SEA-PHAGES Logo

The official website of the HHMI Science Education Alliance-Phage Hunters Advancing Genomics and Evolutionary Science program.

Welcome to the forums at seaphages.org. Please feel free to ask any questions related to the SEA-PHAGES program. Any logged-in user may post new topics and reply to existing topics. If you'd like to see a new forum created, please contact us using our form or email us at info@seaphages.org.

All posts created by cdshaffer

| posted 11 Sep, 2023 22:48
Unfortunately Newbler is no longer being developed.

for me, I get slow assembly times mostly when I don't have enough memory. This can easily slow things down by many orders of magnitude. So start by trying to increasing the memory available to the VM if you can. I give my machines 4 or 6 Gb if I can. Ask google, or post another query here if you need help with that.

If you have given the VM the max memory size you can and it is still really slow then try fewer reads. Most of my 100x coverage genomes assemble just fine, so you could easily reduce your read count by half and still very likely get a good assembly. If that fails, try 50X (i.e. reduce the read count by a factor of 4). it is really just trial and error in terms of having enough data to get a good assembly but not so much data that you overlaod the memory available on your machine. This is why when I last assembled a whole genome on a drosophila species (180 GB haploid genome) I used a campus computer with 128 GB of available memory, made the assembly take 4-6 hours instead of 4-6 months if I had tried on my laptop.
Posted in: NewblerGetting Started with Phage Assembly
| posted 07 Sep, 2023 17:12
So your example large contig has about ~35X coverage (6441 reads times 150 bp / read divided by ~28,000 bp). 35X is a bit low for illumina. Recommended minimum for Illumina is 50x but for these tiny genomes since sequencing is so cheap I typically go for 200-300X.

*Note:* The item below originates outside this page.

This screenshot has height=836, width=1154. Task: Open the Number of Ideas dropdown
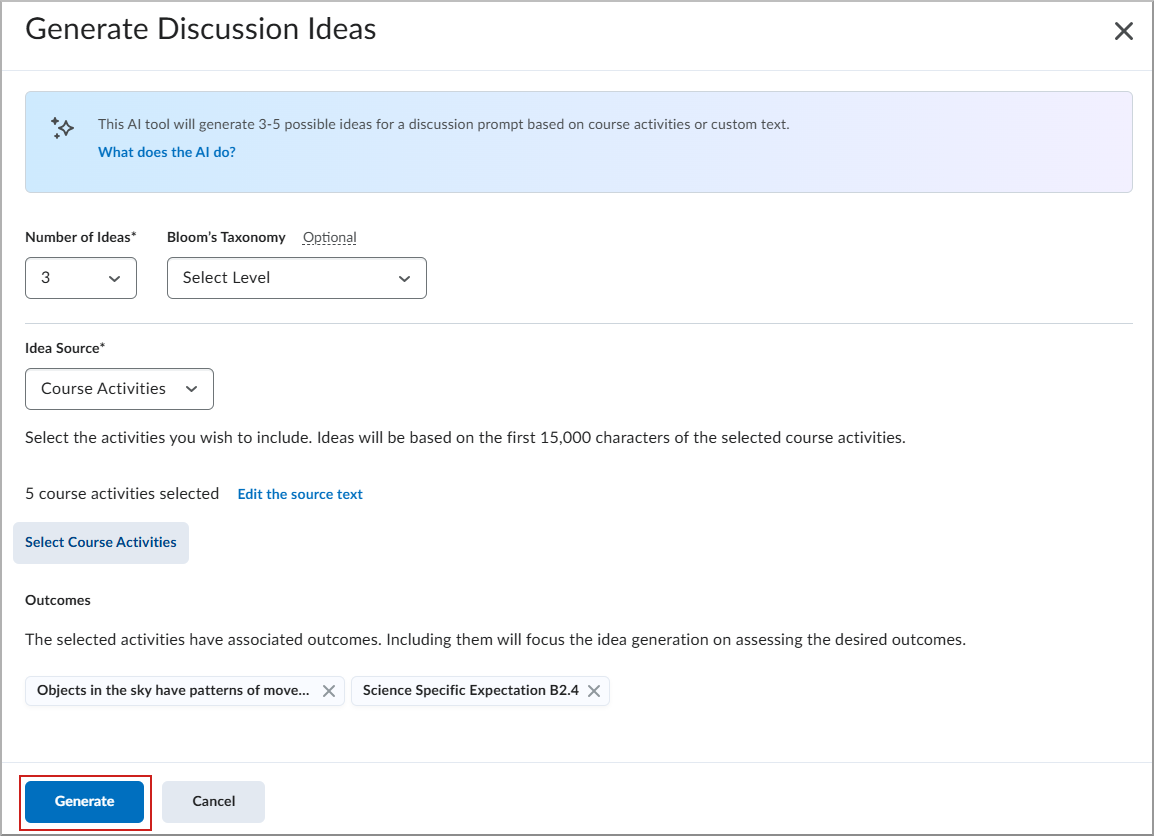coord(81,278)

For a 70,000 bp genome and 150 bp reads I would probably use 100,000 to 150,000 reads. So adjust your "head" command to take extract more reads and try another assembly. I would just work with the R1 reads they tend to be better quality than the R2 reads. R2 reads are really good for mapping reads to large complex genomes, but for de novo assembly I stick with the R1 reads. Since each sequence takes up 4 line you want somewhere between 400,000 and 600,000 lines of your fastq file to get the 100 to 150 k reads. So instead of your example command of using 20000 use 500000. That would give an estimated coverage of 267x for a 70 kb genome.
Posted in: NewblerGetting Started with Phage Assembly
| posted 05 Sep, 2023 18:50
As for how to handle R1 and R2 depends on your exact sequencer, the quality of the reads, the library prep method, and the read length. There are enough variables here that you will just need to do trial and error and see what works for you. Lately, I have been using 150 bp reads and the R1 reads have been of such high quality that I get good assemblies by just using the correct number of R1 reads. I would suggest you try this simple solution first and see if you get a good assembly, if you do great, if not then more work prepping the reads prior to assembly is worth trying, see the next paragraph. The other problem is using the correct number of reads, see farther below.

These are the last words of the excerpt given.